[Entries excerpted from a collection]
%%

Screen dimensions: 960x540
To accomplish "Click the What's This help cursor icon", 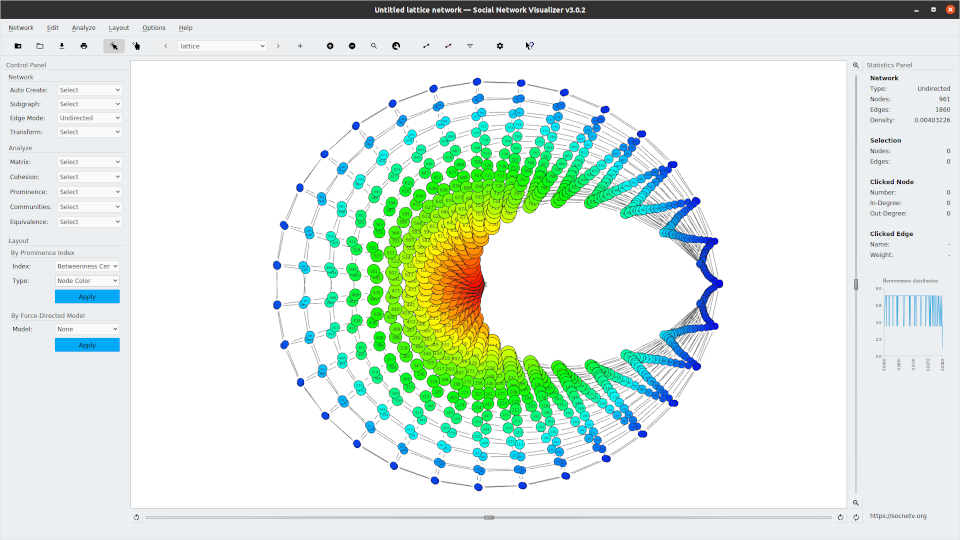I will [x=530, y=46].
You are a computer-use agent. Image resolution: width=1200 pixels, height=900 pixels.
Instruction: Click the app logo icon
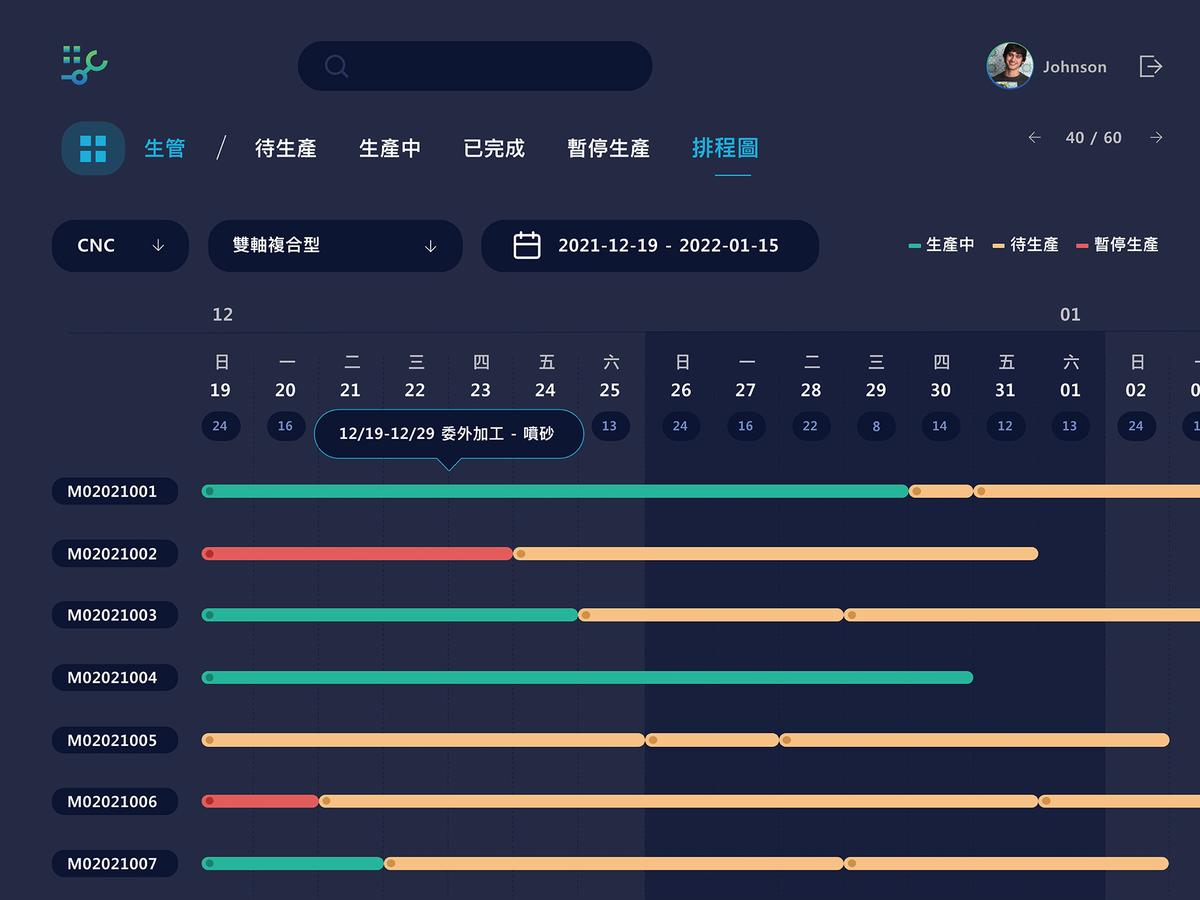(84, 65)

%%

### TASK STATEMENT
Please repeat the part of the entries that opens with the line containing "You are a computer-use" and runs through the end of the entries, and scale every coordinate in the answers by 2.55, rounding to whole numbers with halves going up. Leave the requests unchanged and omit the pictures.

### TASK OUTPUT
You are a computer-use agent. Image resolution: width=1200 pixels, height=900 pixels.
Instruction: Click the app logo icon
(214, 166)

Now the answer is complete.